Background: Assessment of right ventricular-pulmonary artery coupling plays a crucial role in risk stratification, monitoring efficacy, and predicting outcomes in chronic heart failure patients. However, data in acute heart failure (AHF) are still lacking.

Methods and results: This multicenter observational study includes 425 patients with AHF: 248 with reduced left ventricular ejection fraction (<50%) and 177 with preserved left ventricular ejection fraction (≥50%). Pulmonary artery systolic pressure (PASP), tricuspid annular plane systolic excursion (TAPSE), longitudinal 2-dimensional strain of right ventricular (RV) free wall, and the RV end-diastolic diameter were measured by echocardiography. TAPSE/PASP and longitudinal 2-dimensional strain of RV free wall/PASP ratios were calculated as noninvasive surrogates of right ventricular-pulmonary artery coupling. The end point was a composite of all-cause death/HF-related hospitalizations assessed at 180 days. At 180 days, 197 patients (46.4%) reached the end point. After multivariable adjustment for RV end-diastolic diameter, E/e' ratio, left ventricular ejection fraction, and natriuretic peptides, although both TAPSE/PASP (hazard ratio [HR], 0.49 [95% CI, 0.25-0.27]; P=0.042) and longitudinal 2-dimensional strain of RV free wall/PASP (HR, 0.30 [95% CI, 0.13-0.67]; P=0.004) had a statistically significant association with the end point, and longitudinal 2-dimensional strain of RV free wall/PASP better discriminated between patients with and without events compared with TAPSE/PASP (area under the curve, 0.70 versus 0.66; P=0.0041). Interestingly, the superiority of longitudinal 2-dimensional strain of RV free wall/PASP over the TAPSE/PASP ratio was more evident in patients with AHF with preserved ejection fraction (area under the curve, 0.72 versus 0.64; P<0.001) than in those with AHF with reduced ejection fraction (AUC, 0.67 versus 0.64; P=NS).

Conclusions: In patients with AHF, both TAPSE/PASP and longitudinal 2-dimensional strain of RV free wall/PASP are independent predictor of prognosis. However, longitudinal 2-dimensional strain of RV free wall/PASP showed a superior discriminator capability in identifying patients with events, mainly in the AHF with preserved ejection fraction subgroup.

Registration: URL: https://www.clinicaltrials.gov; Unique Identifier: NCT02638142.

Keywords: acute heart failure; longitudinal strain; prognosis; pulmonary circulation; right ventricle; ventricular–arterial coupling.

Figure 1. Study population initially enrolled and final sample size.

HF indicates heart failure; and LVEF, left ventricular ejection fraction.

Figure 2. Area under the curve for RV strain/PASP versus TAPSE/PASP for identifying patients with events in the whole population.

AUC indicates area under the curve; PASP, pulmonary artery systolic pressure; RV right ventricle; and TAPSE, tricuspid annular plane systolic excursion.

Figure 3. Cubic spline analysis and Kaplan–Meier curves to assess the relationship between the risk of event and each of the RV‐PA coupling indices modeled as continuous variable.

Upper panels: Adjusted restricted cubic spline curves for TAPSE/PASP (left) and RV strain/PASP (right).

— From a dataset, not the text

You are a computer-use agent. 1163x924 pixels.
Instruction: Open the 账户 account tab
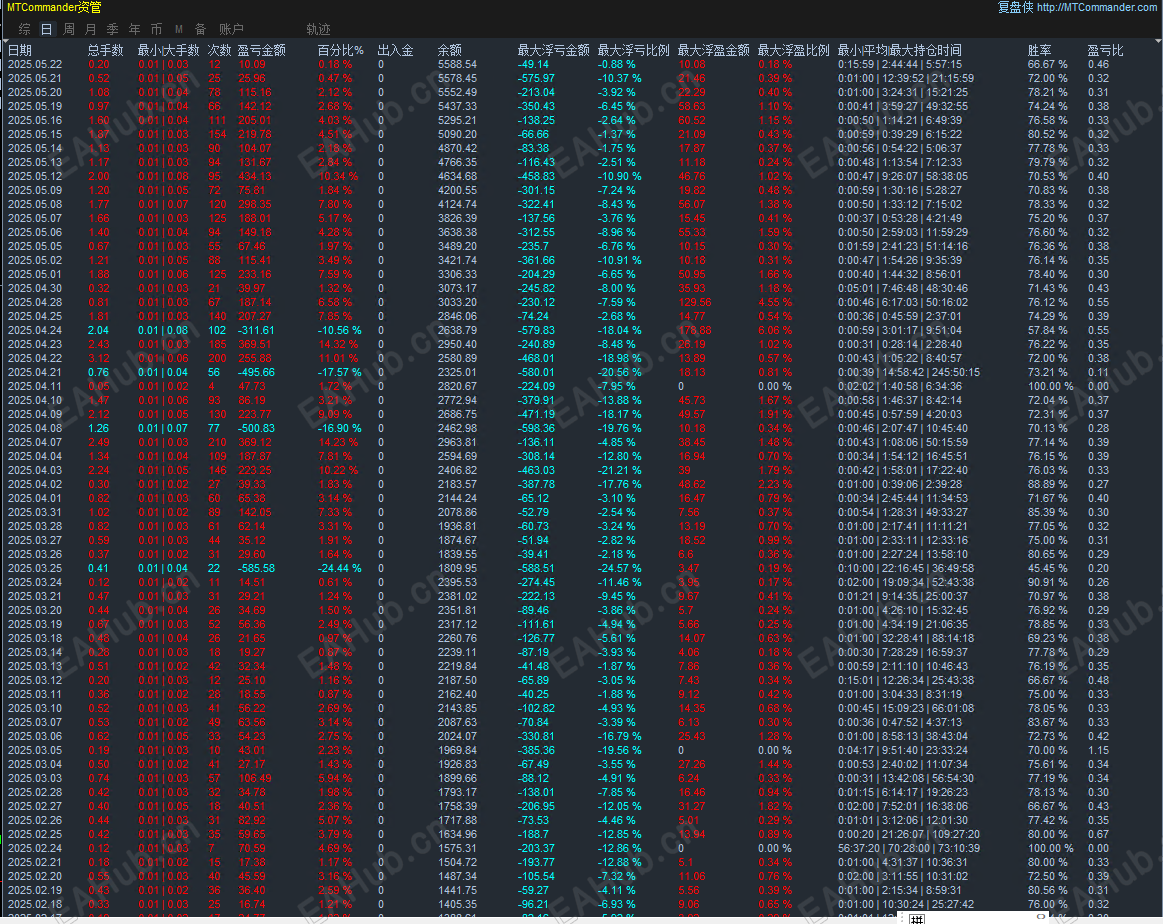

Bottom panels: Kaplan–Meier curves drawn for TAPSE/PASP ratio (left) and RV strain/PASP (right). PASP indicates pulmonary artery systolic pressure; RV, right ventricle; and TAPSE, tricuspid annular plane systolic excursion.

Figure 4. Area under the curve for RV strain/PASP versus TAPSE/PASP for identifying patients with events in acute heart failure and reduced (left panel) or preserved (right panel) ejection fraction.

AUC indicates area under the curve; LVEF, left ventricular ejection fraction PASP, pulmonary artery systolic pressure; RV, right ventricular; and TAPSE, tricuspid annular plane systolic excursion.